Após a reunião, Mantega anunciou em coletiva de imprensa três medidas que, segundo ele, visam dar mais competitividade às indústrias brasileiras e diminuir a incerteza jurídica quanto ao sistema tributário.

A primeira medida é a extensão para todas as empresas de um crédito fiscal de 9% já em vigor para empresas de construção, de serviços, de alimentos e de bebidas que atuam no exterior. “Nós fizemos um estudo e chegamos à conclusão que esse benefício pode ser estendido para todas as empresas do setor manufatureiro que atuam no exterior e todas elas terão uma competitividade maior”, disse Mantega, explicando que a medida será implementada em outubro por meio de decreto, em complemento à Medida Provisória  627.

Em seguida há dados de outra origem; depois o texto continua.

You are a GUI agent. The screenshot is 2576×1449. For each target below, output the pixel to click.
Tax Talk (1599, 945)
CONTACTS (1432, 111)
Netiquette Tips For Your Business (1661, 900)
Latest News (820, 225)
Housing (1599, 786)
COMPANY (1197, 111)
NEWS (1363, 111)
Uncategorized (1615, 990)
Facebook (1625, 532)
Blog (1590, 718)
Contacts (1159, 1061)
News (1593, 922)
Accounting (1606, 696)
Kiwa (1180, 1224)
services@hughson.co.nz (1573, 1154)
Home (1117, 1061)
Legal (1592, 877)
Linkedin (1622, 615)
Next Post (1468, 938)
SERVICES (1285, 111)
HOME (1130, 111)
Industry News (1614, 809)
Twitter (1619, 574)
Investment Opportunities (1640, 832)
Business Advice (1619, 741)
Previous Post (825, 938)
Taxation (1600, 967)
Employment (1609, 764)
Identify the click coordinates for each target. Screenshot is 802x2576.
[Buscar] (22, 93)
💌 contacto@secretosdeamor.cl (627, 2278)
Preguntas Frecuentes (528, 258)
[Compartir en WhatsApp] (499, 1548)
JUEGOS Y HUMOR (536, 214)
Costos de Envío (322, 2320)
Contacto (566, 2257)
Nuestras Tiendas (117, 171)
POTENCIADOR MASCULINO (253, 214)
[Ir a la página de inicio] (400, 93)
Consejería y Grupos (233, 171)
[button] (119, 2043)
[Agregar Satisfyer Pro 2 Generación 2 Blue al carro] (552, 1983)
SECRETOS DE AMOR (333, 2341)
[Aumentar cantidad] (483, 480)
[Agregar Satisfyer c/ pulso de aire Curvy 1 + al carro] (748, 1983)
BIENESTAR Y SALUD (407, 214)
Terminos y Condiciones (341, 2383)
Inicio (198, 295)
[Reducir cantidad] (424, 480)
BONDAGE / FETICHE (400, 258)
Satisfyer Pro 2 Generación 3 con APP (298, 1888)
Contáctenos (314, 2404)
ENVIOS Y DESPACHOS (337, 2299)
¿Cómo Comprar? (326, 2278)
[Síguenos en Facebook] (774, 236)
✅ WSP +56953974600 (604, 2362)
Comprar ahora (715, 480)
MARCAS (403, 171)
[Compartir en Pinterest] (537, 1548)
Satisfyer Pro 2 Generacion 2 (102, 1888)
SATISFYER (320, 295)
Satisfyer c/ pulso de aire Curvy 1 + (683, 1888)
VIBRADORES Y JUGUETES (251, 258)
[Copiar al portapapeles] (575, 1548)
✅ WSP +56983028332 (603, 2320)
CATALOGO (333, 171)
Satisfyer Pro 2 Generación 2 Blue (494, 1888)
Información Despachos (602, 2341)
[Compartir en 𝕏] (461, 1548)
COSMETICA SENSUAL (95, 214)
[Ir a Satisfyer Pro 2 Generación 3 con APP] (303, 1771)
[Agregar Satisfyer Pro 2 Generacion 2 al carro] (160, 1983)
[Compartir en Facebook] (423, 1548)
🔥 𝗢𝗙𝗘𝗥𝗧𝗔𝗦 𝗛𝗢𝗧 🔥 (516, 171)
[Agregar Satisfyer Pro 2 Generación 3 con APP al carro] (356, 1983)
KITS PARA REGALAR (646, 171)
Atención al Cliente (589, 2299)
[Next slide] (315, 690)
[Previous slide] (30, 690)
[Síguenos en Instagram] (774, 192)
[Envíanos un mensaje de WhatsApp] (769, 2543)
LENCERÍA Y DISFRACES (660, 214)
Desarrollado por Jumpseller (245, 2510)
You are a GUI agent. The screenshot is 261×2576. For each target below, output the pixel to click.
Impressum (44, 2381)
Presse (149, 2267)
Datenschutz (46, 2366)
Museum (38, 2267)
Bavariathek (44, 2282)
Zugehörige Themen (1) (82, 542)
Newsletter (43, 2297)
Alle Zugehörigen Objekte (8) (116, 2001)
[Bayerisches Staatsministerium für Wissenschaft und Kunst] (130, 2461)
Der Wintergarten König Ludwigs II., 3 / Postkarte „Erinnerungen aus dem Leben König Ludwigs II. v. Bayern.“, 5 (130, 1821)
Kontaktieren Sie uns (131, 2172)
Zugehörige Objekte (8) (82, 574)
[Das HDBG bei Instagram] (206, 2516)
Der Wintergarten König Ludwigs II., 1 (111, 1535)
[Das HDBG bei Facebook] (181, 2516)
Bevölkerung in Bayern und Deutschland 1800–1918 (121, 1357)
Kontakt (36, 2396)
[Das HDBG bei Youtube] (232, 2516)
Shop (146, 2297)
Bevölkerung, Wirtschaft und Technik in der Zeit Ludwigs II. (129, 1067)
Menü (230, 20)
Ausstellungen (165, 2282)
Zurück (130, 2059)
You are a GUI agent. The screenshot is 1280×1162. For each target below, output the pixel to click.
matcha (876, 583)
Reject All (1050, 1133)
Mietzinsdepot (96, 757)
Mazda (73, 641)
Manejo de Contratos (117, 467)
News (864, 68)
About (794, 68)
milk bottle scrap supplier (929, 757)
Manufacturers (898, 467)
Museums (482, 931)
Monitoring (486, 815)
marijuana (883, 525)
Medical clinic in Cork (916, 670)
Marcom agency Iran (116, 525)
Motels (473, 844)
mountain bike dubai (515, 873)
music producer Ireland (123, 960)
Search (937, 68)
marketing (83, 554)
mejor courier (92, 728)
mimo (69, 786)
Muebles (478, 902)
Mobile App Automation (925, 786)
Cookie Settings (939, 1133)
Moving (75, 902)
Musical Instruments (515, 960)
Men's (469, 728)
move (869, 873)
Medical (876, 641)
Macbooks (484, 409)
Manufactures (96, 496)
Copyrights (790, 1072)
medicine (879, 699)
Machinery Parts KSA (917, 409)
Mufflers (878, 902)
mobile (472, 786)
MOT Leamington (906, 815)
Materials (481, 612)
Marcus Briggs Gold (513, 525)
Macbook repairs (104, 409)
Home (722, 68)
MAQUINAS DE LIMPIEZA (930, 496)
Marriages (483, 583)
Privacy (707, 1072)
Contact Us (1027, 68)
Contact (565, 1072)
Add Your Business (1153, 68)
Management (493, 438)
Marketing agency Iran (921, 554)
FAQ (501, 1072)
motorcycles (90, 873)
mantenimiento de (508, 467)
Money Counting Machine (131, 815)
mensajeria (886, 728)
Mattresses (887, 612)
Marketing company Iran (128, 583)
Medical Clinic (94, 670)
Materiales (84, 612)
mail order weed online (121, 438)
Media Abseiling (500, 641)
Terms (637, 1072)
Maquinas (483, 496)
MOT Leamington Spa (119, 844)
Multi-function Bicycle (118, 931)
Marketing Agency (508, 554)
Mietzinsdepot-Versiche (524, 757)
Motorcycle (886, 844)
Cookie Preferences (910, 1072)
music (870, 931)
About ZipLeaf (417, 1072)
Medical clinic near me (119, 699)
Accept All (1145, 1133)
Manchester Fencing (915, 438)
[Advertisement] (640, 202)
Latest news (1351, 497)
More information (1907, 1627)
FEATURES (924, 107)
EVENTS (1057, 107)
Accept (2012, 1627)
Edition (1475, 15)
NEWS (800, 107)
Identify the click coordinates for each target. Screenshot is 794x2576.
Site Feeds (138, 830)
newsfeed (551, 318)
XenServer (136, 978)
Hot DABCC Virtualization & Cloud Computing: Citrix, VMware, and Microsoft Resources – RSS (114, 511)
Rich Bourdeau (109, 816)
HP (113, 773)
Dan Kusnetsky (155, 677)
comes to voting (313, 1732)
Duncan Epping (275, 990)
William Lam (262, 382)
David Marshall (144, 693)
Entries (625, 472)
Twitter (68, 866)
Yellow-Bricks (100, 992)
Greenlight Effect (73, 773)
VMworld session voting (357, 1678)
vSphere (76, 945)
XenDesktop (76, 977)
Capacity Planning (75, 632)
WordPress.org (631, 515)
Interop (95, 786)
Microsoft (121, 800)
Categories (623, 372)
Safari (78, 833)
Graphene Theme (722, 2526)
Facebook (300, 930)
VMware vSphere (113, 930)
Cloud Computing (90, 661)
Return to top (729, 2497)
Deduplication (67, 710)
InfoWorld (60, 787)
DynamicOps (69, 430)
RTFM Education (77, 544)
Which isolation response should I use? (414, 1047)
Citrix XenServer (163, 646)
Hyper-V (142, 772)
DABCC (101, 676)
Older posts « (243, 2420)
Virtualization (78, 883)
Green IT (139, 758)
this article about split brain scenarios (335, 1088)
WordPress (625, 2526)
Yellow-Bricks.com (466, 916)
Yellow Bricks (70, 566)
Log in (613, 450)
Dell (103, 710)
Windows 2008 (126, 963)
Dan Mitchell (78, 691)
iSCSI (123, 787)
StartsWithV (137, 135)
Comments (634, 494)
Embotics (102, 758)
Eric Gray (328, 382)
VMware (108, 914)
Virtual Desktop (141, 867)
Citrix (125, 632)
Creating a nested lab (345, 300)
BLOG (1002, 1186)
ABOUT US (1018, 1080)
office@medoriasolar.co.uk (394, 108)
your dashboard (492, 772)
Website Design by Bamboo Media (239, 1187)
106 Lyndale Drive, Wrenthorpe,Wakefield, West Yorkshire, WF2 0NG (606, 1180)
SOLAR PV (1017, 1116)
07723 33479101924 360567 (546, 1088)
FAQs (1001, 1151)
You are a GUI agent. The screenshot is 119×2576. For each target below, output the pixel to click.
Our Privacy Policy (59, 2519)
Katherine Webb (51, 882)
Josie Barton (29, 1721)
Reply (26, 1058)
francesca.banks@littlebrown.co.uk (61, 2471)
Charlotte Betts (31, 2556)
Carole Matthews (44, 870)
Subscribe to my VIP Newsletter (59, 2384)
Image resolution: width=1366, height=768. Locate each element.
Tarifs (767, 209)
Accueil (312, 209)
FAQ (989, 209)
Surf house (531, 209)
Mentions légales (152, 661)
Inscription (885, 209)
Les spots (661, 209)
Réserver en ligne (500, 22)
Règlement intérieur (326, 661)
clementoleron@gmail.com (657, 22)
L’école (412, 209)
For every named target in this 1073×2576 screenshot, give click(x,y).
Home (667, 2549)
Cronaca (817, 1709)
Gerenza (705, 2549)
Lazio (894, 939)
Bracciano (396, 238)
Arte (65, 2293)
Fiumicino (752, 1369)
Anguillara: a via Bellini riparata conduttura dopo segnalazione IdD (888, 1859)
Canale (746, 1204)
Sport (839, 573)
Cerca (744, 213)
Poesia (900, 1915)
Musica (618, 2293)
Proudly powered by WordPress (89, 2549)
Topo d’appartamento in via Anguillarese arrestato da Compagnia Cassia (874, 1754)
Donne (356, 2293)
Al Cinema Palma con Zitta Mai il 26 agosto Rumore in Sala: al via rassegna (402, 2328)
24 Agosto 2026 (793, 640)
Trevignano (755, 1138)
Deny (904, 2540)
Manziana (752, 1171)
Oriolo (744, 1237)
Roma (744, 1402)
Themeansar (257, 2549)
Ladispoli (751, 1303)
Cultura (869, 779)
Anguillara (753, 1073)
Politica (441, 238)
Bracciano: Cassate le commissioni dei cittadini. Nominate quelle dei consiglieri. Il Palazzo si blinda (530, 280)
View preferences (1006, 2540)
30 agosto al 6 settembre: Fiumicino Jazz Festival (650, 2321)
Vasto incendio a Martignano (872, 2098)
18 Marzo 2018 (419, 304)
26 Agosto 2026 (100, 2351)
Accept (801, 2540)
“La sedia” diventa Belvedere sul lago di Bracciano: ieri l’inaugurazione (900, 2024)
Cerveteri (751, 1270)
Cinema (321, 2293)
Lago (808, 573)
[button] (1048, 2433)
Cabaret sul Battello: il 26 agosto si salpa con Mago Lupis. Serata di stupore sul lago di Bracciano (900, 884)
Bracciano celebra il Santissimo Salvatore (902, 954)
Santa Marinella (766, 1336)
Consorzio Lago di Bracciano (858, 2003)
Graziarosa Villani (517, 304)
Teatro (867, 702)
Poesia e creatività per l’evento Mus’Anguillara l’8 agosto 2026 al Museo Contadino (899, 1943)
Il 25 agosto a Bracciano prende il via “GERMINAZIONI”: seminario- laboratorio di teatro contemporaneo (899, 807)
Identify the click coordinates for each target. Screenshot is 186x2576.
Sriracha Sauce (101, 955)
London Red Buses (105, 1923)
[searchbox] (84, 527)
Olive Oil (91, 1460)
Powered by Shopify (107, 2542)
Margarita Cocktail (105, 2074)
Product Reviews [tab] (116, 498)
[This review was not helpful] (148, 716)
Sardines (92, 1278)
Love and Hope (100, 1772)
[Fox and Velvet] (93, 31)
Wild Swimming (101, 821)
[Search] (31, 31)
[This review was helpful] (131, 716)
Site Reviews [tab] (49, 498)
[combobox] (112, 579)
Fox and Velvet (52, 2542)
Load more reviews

O ministro da Fazenda observou que na prática essas empresas pagarão menos imposto e poderão usar 9% do crédito. “Se elas pagarem 25% de imposto, com 9% dá 34% e elas não pagarão nada para o fisco brasileiro. Normalmente é de 20%, 25% o tributo sobre a renda que é cobrado sobre o lucro no exterior. Com isso, estamos dando um equilíbrio entre empresas brasileiras e estrangeiras.”

A segunda medida é relativa à lei que instituiu o Regime Especial de Reintegração de Valores Tributários para as Empresas Exportadoras (Reintegra), iniciativa que devolve aos exportadores parte dos impostos pagos.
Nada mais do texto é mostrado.